For service providers, the future of mobile payments and m-commerce has always been heavily tied to business models that must solve the problem of working with so many participants across so many local, state, national and international boundaries.
“You can zoom into something like near-field communications [or NFC, in which devices exchange data over small distances] and realize how difficult it has been to figure out how all stakeholders will fit together—whether mobile operators, ticketing agencies, transport companies, financial institutions—each with its own locations and regulations,” Wilcox said. “It’s taking some time to resolve just how to offer customers the services they want at the price points they want, while ensuring everyone makes what they need to so that it’s all worthwhile,”
But as Juniper’s report shows, real progress is being made on many sides of the globe.
In mature markets, merchants, retailers and financial institutions are developing mobile apps to draw in customers. For example, across Europe the combination of ticketing and GPS have spurred “take-me-home” apps that tell people how to get home from wherever they are, and GPS in retail has helped merchants to push coupons discounts to mobile phones to lure customers.
In the U.S., for instance, retailer Gap Inc. has an appthat lets customers peruse various sales and view videos from designers as well as musicians and celebrities. There’s a store geo-locator for shopping on the go, which leverages Gap’s exclusive-to-mobile discounts. The store also increasingly tweets coupons, which users can show a sales clerk from their phones.
Once organizational issues (such as lack of folder systems) and traffic issues on smartphones are resolved, consumers may use even more apps and more merchants may come on board.
As business models and handsets continue to evolve, technologies such as NFC are expected to further extend the possibilities for m-commerce. Android NFC phones are rumored to arrive this year, and Apple’s newly published patent application talks of NFC as a means to getting devices to share resources within a connected “Apple TV Living Room,” in which iPods, iPhones, Apple TVs, Macs, games controllers, printers, DVRs, projectors cameras and remote controls are paired to share resources such as hardware, software and entertainment products.
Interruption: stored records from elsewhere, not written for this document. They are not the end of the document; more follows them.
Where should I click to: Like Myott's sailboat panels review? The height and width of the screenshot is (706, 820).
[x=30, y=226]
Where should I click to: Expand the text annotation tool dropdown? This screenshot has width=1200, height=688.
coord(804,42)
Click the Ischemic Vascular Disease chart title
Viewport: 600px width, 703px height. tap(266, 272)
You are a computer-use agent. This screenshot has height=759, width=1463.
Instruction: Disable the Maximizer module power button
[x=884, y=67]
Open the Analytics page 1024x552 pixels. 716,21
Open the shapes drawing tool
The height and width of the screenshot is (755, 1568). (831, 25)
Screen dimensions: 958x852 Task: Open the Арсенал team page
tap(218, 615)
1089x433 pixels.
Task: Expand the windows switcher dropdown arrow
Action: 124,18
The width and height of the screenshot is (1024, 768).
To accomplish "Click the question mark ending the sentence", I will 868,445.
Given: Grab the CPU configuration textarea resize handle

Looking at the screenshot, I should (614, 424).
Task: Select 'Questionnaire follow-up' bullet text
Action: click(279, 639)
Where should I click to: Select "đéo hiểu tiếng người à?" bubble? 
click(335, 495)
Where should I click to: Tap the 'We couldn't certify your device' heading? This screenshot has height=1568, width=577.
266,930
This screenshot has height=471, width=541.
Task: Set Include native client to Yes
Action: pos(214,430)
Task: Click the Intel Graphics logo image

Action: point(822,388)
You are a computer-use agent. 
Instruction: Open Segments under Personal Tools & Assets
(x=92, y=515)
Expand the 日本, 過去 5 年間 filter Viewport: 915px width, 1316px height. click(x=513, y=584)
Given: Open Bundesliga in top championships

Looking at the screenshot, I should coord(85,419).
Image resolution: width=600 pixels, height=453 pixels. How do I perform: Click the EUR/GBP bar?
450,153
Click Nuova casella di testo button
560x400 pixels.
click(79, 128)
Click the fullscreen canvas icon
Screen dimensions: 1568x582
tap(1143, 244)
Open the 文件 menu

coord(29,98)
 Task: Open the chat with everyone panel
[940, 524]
Peer-to-peer (P2P) is also taking off, as evidenced by recent research from PayPal and NACHA, the Electronic Payments Association. The research finds that demand for electronic P2P payments and transfers is growing rapidly and interest in making these and other payment transactions through an e-payment portal is also strong. The organizations found that 50% of consumers surveyed expressed interest in replacing cash and checks with P2P payments for common needs. Banks will benefit most by promoting P2P payments to online banking and bill payment customers, as well as users of mobile banking services and payments. In the findings, 34% who expressed interest in the portal concept indicated they would be willing to switch to a bank that offers electronic P2P payments as part of an e-payment portal.
The excitement isn’t just building in mature markets, either, as emerging countries are also jumping into m-commerce possibilities. For example, the popularity of M-PESA — Safaricom and Vodafone’s mobile payment mechanism — in Kenya has revolutionized the ways Kenyans manage their money. While only 22% of adults have bank accounts there, 38% of households have at least one M-PESA user. That is opening the door for m-commerce in areas that are under-banked and non-banked.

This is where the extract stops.